Russell E. Owen rowen at u.washington.edu
Wed Feb 25 22:53:13 CET 2009


In article <nad-34F90E.03222214022009 at news.gmane.org>,
 Ned Deily <nad at acm.org> wrote:

> Speaking of an OS X installer for 3.0.1, over the last few weeks I have 
> been working on tidying up the OS X installer build process.  While the 
> basic OS X build/installer process is good, some cruft has accumulated 
> over the past years and a number of mostly minor issues arose due to the 
> 3.x split.  IMO, the most important issues were with IDLE and, thanks to 
> Ronald, we did get the most important fixes for OS X IDLE checked-in in 
> time for 3.0.1; they are also in py3k and will be going into trunk and 
> 26.  I have a few other fixes that apply just to the OSX build/installer 
> parts which did not get submitted in time for the 3.0.1 cutoff but which 
> are ready to go for 3.x and 2.x.  Basically they fix some version number 
> updating and ensure that the installer image will be built reproducibly 
> in a clean environment so there is no contamination of the installer 
> images.  Currently, that's easy to do as happened with the first round 
> of the OS X 2.6 installer (e.g. with a locally installed Tcl/Tk). 

I want to follow up on this a bit. In the past if the Mac Python 
installer was built on a machine that did NOT have a locally installed 
Tcl/Tk then it would fail to work with a locally installed Tcl/Tk: 
Python would segfault when trying to use Tkinter.

The solution was to build the Mac python installer on a machine with a 
locally installed Tcl/Tk. The resulting installer package would work on 
all systems -- with or without locally installed Tcl/Tk.

So...has this problem been worked around, or is the Mac installer still 
built on a machine that has a locally installed Tcl/Tk?

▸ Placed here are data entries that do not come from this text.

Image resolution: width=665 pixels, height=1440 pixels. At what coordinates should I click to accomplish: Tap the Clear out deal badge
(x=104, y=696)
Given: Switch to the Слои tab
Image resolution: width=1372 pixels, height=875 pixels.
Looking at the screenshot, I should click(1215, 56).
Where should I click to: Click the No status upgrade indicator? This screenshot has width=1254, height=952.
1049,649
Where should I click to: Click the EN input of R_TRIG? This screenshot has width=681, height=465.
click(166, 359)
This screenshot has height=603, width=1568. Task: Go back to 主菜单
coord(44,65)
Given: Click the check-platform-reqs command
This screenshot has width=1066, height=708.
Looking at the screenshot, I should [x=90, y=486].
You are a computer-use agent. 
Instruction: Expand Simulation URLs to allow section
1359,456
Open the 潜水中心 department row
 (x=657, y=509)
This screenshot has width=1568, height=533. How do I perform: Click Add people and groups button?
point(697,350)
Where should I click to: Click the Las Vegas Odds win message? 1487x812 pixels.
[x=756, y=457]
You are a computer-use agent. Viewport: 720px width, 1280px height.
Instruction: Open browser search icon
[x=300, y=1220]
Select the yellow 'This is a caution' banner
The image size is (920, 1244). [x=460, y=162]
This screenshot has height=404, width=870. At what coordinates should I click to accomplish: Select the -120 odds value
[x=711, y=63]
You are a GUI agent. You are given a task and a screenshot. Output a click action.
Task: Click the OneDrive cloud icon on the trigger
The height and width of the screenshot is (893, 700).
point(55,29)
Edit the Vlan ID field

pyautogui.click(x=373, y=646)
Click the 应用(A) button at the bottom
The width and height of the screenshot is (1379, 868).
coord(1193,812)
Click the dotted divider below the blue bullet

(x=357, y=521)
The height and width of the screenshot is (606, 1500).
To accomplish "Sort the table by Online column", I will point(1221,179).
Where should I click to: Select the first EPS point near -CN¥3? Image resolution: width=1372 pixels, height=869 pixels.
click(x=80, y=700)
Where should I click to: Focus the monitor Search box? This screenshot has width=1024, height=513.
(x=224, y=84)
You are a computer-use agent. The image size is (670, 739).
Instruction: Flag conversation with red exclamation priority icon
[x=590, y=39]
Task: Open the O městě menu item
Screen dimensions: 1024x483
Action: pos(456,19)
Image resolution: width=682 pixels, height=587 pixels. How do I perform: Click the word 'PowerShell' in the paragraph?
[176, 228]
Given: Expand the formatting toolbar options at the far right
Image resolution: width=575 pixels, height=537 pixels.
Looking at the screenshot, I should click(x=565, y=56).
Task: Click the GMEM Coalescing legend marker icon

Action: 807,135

I haven't run Python 2.6 yet because there is no release of numpy that 
is compatible. I did try upgrading from 2.5.2 to 2.5.4 and got a 
segfault when trying to display images using PIL and Tkinter; I have not 
had time to try to track that down, so I've just reverted for now.

Most people who makes serious use of Tkinter presumably have a locally 
installed Tcl/Tk because the version that Apple provides is ancient and 
is missing many important bug fixes and performance enhancements.


Also, a somewhat related issue: Tcl/Tk 8.4 is no longer maintained. All 
development work is going on in Tcl/Tk 8.5. Presumably Apple will 
transition one of these days, and at that point we may need a separate 
Mac Python installer for the older operating systems vs. the newer.